What to produce —
Among the records below, find the line that has "This screenshot has height=749, width=457."; from there, give the lines again exactly, and stop after the line that has "This screenshot has height=288, width=373.".

Working data —
————

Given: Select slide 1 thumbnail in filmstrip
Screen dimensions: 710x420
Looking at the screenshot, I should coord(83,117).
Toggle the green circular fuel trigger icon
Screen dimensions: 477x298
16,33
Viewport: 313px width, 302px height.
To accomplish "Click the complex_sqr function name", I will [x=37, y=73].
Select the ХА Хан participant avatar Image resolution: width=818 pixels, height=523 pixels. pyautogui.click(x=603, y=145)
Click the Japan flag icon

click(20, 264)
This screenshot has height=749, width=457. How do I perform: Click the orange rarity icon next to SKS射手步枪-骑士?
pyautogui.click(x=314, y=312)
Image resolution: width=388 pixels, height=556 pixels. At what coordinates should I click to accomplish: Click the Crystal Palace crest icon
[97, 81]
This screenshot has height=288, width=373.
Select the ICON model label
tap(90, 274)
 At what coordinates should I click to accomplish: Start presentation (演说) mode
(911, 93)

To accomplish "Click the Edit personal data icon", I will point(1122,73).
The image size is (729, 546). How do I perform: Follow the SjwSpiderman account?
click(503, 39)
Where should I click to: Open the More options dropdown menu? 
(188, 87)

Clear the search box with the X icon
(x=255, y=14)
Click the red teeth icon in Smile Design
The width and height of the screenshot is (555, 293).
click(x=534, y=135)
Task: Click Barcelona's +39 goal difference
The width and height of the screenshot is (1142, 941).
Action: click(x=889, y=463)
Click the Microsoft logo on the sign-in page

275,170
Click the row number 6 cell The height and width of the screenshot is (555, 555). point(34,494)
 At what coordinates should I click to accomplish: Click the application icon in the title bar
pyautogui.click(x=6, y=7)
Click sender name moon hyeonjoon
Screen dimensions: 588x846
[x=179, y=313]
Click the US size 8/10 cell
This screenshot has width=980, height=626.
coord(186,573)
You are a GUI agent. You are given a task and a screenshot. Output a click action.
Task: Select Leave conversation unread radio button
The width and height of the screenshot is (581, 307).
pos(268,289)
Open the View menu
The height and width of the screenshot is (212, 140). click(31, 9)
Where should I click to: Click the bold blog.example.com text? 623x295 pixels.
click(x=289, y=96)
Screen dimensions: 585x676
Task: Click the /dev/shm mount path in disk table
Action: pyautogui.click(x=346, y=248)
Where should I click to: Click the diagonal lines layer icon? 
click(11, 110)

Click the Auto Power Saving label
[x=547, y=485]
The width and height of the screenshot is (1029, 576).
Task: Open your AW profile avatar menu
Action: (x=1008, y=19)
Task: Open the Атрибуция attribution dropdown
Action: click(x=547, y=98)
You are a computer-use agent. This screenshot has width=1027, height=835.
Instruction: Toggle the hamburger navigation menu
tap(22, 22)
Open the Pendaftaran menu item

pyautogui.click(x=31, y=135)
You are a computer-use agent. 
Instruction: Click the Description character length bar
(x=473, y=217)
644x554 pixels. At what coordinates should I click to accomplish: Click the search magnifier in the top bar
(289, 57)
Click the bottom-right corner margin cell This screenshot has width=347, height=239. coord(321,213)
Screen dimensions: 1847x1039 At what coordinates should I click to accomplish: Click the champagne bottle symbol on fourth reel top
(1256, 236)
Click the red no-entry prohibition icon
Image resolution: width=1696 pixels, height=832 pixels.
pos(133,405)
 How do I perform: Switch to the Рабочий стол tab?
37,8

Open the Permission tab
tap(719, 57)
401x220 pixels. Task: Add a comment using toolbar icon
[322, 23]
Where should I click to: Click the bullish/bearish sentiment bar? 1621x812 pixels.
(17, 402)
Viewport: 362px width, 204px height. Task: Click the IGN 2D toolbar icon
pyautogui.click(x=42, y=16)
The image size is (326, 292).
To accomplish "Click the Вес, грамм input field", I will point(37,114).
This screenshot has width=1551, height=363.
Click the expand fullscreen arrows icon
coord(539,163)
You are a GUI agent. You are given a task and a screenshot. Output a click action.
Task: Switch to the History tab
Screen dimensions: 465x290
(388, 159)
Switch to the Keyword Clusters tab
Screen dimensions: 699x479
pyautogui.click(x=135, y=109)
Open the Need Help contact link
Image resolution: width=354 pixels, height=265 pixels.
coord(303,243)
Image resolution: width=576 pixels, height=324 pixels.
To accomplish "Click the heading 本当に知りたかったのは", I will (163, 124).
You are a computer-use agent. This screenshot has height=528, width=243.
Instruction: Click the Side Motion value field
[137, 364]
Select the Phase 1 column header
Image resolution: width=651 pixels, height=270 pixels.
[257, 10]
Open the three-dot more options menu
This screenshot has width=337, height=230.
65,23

————

Answer box —
This screenshot has height=749, width=457. How do I perform: Click the orange rarity icon next to SKS射手步枪-骑士?
pyautogui.click(x=314, y=312)
Image resolution: width=388 pixels, height=556 pixels. At what coordinates should I click to accomplish: Click the Crystal Palace crest icon
[97, 81]
This screenshot has height=288, width=373.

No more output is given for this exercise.